La spinta principale arriva dai contratti sportivi. A maggio, i volumi mensili di Kalshi hanno raggiunto $16,81 miliardi, in crescita del 13,5% rispetto ad aprile, anche grazie all’aiuto di eventi come i playoff NBA e la Coppa del Mondo in corso in questi giorni.

La settimana di apertura dei Mondiali, nello specifico, ha fatto segnare nuovi record per tutto il settore. I volumi settimanali combinati di tutti i prediction market sono arrivati a $8,7 miliardi, con Kalshi in grado di veicolarne circa $5,1 miliardi.

La valutazione sale a $22 miliardi

Le discussioni su un possibile IPO arrivano dopo una serie di round d’investimento molto aggressivi. A maggio 2026 Kalshi ha chiuso un finanziamento da $1 miliardo guidato da Coatue, con la partecipazione di realtà come Sequoia Capital e Morgan Stanley.
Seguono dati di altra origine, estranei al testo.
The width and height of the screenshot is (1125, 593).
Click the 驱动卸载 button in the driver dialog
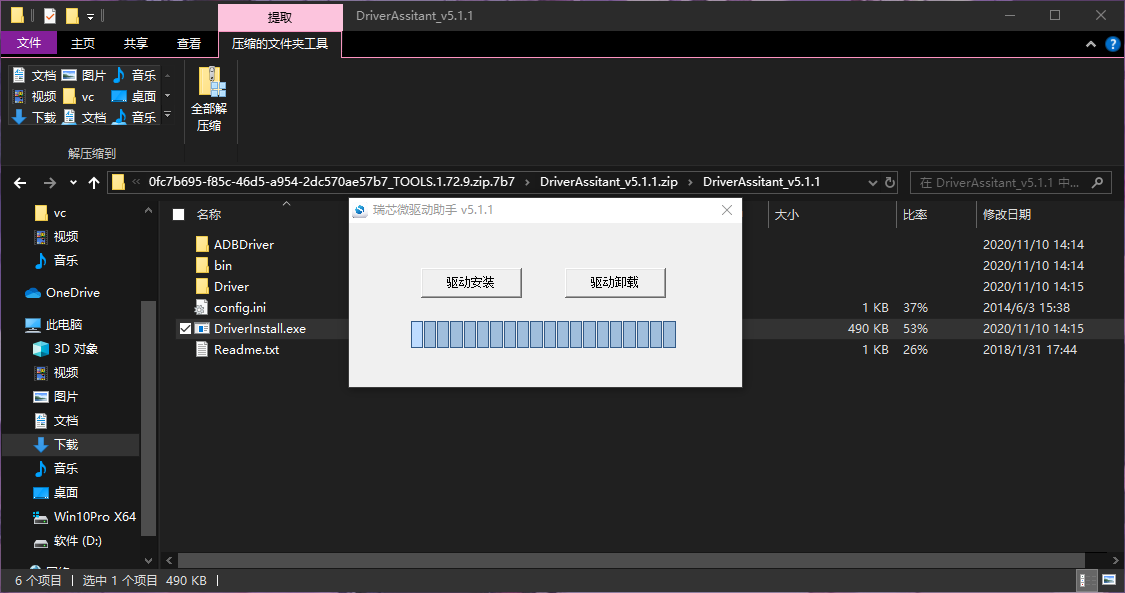pyautogui.click(x=614, y=283)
Secondo i dati DeFiLlama, la società avrebbe raccolto complessivamente $2,685 miliardi in cinque round da giugno 2025, per una valutazione ipotetica arrivata a $22 miliardi.

Stando ad alcune indiscrezioni, inoltre, Kalshi avrebbe chiesto ai potenziali advisor di integrarsi direttamente con la piattaforma, così da offrire ai clienti istituzionali accesso diretto al trading. In questo senso, il processo di IPO diventerebbe anche un canale di “distribuzione”.

Il punto più delicato, tuttavia, resta quello normativo. Negli Usa si dibatte da tempo dell’operatività delle piattaforme nel terreno delle scommesse sportive non autorizzate. E diverse cause sono già state avviate in diversi stati americani.

Nella cornice del CLARITY Act, inoltre, c’è chi spende per una una norma per impedire ai prediction market sportivi di operare sotto le regole federali sui derivati.